Hi JMP community!
I run into a question when doing my data anlysis project. I want to test that whether differnt types of products are statistically different in prices. I use ANOVA to do the testing. Before that, I created a boxplot of prices for differnt types of products. I'm wondering whether I should exclude outliers indicated by the boxplot before doing ANOVA analysis.
It would be really helpful if you can provide me some insights. Thank you so much!
In my opinion, outliers should not be eliminated, unless there is a causal effect unrelated to the analysis, which made the values what they ended up having. If non can be found, then you should make the assumption the values are part of your valid distribution. But that leads us to the next issue, ANOVA assumes the data are normally distributed. With skewed data(outliers may have caused such), the data may not be normal in form. When this happens, you should look to normalize the data through transformation. The Distribution Platform in JMP can help you with the determination of whether or not the data are normal and if not, it may be able to provide you with a transformation you can use to convert to normal for the analysis.
In my opinion, outliers should not be eliminated, unless there is a causal effect unrelated to the analysis, which made the values what they ended up having. If non can be found, then you should make the assumption the values are part of your valid distribution. But that leads us to the next issue, ANOVA assumes the data are normally distributed. With skewed data(outliers may have caused such), the data may not be normal in form. When this happens, you should look to normalize the data through transformation. The Distribution Platform in JMP can help you with the determination of whether or not the data are normal and if not, it may be able to provide you with a transformation you can use to convert to normal for the analysis.
Thank you so much Jim! This helps a lot!
I really like the Normal Quantile Plot option in Oneway. This plot overlays the normal distribution of each group in the same plot. The y-intercept is the mean and the slope is the standard deviation. You can check ANOVA assumptions (only population difference is the mean (vertical displacement of lines), populations have same variance (lines are parallel), and check for outliers) all at the same time.
In addition to Jim's insight, you also want to check the assumption that the variance is constant across the groups because the test models variance this way and pools the estimates across the groups. So be sure to also click the red triangle next to Oneway and select Unequal Variances for this check of another important assumption.
Thank you so much for your reply!
I understand that I need to check whether dependent vairable is normally distributed and variance is equal. I tried the normal quantile and unequal variances in JMP. I also attached the result in this post. However, it seems that my data are not normally distributed and have unequal variances. I wonder how to deal with unequal variances.

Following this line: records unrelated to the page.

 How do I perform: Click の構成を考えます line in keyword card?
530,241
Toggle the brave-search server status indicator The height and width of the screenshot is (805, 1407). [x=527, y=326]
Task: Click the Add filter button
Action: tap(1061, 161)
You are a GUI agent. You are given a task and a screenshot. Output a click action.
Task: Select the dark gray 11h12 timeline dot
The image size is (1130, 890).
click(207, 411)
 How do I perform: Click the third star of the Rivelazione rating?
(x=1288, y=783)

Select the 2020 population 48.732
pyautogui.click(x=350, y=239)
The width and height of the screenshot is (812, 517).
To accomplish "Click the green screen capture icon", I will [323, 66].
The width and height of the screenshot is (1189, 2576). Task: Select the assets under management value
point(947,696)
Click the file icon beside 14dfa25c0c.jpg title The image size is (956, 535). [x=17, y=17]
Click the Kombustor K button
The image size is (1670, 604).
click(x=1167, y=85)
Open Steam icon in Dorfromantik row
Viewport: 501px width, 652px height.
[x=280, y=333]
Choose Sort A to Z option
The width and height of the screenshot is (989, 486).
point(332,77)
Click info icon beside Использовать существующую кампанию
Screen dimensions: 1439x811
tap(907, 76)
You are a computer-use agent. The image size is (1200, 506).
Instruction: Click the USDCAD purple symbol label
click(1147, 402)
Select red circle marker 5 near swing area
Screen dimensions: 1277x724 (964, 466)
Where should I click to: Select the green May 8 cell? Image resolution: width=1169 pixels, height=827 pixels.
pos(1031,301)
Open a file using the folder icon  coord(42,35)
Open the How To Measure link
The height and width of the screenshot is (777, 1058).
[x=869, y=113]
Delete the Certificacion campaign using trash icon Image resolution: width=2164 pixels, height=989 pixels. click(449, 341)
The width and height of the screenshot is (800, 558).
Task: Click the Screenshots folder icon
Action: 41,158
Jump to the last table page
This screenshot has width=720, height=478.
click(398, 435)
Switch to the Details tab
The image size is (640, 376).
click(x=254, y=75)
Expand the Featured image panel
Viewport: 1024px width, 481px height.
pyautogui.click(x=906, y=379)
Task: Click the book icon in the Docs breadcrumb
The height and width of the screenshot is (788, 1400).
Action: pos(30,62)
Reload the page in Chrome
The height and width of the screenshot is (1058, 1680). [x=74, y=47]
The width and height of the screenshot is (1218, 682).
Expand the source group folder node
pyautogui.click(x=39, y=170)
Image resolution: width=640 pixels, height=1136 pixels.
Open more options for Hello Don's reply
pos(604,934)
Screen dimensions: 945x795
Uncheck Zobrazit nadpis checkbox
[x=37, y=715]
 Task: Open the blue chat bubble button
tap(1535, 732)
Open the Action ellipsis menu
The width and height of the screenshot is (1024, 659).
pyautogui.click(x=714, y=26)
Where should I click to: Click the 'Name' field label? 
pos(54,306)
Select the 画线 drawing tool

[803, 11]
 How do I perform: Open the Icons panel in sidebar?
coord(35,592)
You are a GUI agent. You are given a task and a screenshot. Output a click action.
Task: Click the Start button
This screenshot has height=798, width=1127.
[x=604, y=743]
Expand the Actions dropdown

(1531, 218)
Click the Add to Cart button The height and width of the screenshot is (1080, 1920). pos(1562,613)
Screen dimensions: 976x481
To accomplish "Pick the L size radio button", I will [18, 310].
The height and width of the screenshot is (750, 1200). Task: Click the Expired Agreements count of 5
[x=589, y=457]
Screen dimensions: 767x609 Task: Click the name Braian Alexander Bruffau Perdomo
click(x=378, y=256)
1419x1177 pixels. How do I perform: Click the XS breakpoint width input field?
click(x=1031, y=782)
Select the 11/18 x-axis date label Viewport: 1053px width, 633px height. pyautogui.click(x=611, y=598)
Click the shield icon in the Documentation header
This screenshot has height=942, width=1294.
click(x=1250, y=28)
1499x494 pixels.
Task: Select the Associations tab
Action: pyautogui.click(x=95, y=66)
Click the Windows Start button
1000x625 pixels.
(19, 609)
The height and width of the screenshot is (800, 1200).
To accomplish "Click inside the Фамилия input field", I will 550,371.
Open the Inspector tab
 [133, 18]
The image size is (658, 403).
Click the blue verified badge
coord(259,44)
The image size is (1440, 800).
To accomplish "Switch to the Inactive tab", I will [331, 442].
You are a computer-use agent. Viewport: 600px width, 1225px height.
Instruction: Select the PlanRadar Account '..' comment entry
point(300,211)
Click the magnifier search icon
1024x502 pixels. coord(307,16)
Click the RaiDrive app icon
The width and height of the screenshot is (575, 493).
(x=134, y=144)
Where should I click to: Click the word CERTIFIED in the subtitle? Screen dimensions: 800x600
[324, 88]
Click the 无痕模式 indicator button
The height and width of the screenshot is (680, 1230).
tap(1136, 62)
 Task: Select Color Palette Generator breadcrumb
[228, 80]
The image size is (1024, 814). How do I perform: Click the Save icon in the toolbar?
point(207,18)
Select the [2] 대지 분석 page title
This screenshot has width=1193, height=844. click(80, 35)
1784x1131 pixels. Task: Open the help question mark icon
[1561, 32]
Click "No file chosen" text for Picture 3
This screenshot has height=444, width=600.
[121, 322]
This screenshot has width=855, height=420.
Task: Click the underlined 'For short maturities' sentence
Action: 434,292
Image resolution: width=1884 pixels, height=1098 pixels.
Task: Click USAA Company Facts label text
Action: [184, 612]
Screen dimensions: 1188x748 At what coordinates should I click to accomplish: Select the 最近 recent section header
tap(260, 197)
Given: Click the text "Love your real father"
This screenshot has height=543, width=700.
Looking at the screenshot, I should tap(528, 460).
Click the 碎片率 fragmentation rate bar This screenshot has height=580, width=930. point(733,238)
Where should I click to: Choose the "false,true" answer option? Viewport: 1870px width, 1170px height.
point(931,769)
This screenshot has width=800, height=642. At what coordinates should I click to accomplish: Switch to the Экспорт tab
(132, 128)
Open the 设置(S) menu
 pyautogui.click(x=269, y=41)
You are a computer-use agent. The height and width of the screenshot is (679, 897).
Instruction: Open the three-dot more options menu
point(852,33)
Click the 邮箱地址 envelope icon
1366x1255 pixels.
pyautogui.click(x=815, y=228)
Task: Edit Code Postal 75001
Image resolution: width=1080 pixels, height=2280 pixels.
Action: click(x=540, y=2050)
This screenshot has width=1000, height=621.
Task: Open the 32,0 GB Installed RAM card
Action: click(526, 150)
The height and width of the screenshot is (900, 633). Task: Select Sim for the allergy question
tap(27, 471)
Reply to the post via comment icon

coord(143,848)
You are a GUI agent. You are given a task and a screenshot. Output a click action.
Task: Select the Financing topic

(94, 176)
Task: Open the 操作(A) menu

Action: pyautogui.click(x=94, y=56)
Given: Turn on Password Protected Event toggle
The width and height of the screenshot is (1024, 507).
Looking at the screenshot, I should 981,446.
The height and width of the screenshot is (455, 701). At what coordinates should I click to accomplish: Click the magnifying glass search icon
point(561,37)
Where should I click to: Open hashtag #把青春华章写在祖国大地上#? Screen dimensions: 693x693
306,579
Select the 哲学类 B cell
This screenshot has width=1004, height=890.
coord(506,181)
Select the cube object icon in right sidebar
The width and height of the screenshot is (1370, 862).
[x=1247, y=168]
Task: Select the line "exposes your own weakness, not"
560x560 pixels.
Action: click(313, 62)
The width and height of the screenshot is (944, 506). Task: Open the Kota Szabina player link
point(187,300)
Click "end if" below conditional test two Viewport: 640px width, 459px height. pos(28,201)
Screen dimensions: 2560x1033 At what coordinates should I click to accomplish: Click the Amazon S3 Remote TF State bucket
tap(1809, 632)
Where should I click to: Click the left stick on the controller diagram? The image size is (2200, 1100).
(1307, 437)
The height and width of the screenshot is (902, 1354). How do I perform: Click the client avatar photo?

You might try transforming the response. Heavily skewed data often benefits from the natural logarithm function. Alternatively, analyze the data with Fit Least Squares to determine the best power transformation:
Examine the plot of SSE versus lambda. If no transformation is helpful, the minimum SSE should be found near lambda = 1. Lambda = 0 is essentially the same as a log transformation. Click the red triangle next to Box Cox and select Save Best. Now repeat your analysis using Openbid X as the response.
See if this change helps meet the assumptions.